Diritti Umani e onorificenze: una serata ricca di emozioni
Martedì 11 giugno l’ultima serata conviviale della presidente Paola Mogliotti è stata ricca di emozioni. Nel salone dell’Albergo-Ristorante Reale affollato di soci ed ospiti e alla presenza di numerosi Rotaractiani , prima della relazione del socio Marco Yeullaz dal titolo: “A 70 anni dalla dichiarazione Universale di Diritti dell’Uomo, qual è la situazione dei Diritti Umani?”, Paola Mogliotti, coadiuvata dal Rappresentante Distrettuale Rotaract Federico Maria Bobbio, ha conferito al presidente del Rotaract di Asti, Alberto Gai, la massima onorificenza rotariana: la “Paul Harris Fellow” per il suo fattivo impegno nel Club e per l’impegno e la perfetta organizzazione del Rotaract Day organizzato lo scorso mese proprio ad Asti, che ha visto il coinvolgimento di tutti i Club del paese. E’ stata quindi la volta dell’oratore della serata, che nello spazio di un’ora ha tenuto desta l’attenzione dei presenti con una dotta relazione sulla Dichiarazione universale dei Diritti Umani. Al termine dell’esaustivo resoconto si è aperto un dibattito che ha coinvolto i presenti ed il relatore in una serie di domande e risposte.

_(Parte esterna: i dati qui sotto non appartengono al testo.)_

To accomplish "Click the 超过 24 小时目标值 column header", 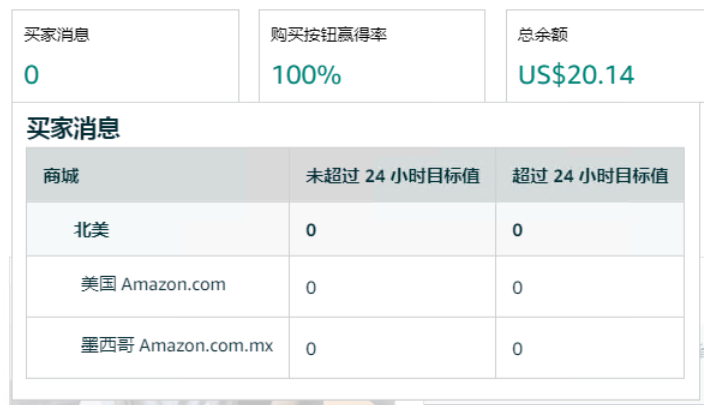I will (590, 176).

Prima del tocco della campana che sanciva il temine della serata la presidente Paola Mogliotti, non senza emozione, ha dato appuntamento a tutti per il 25 di giugno, quando a Villa Basinetto si svolgerà la cerimonia dello “scambio del collare” tra lei ed il presidente incoming Carlo Alberto Goria, che ufficialmente aprirà il nuovo anno rotariano 2019-2020.
Nella foto:Alberto Gai presidente del Rotaract Club di Asti insignito del PHF, la presidente dell’R.C. Asti Paola Mogliotti, il relatore della serata Marco Yeuillaz e il Rappresentante Distrettuale Rotaract Federico Maria Bobbio.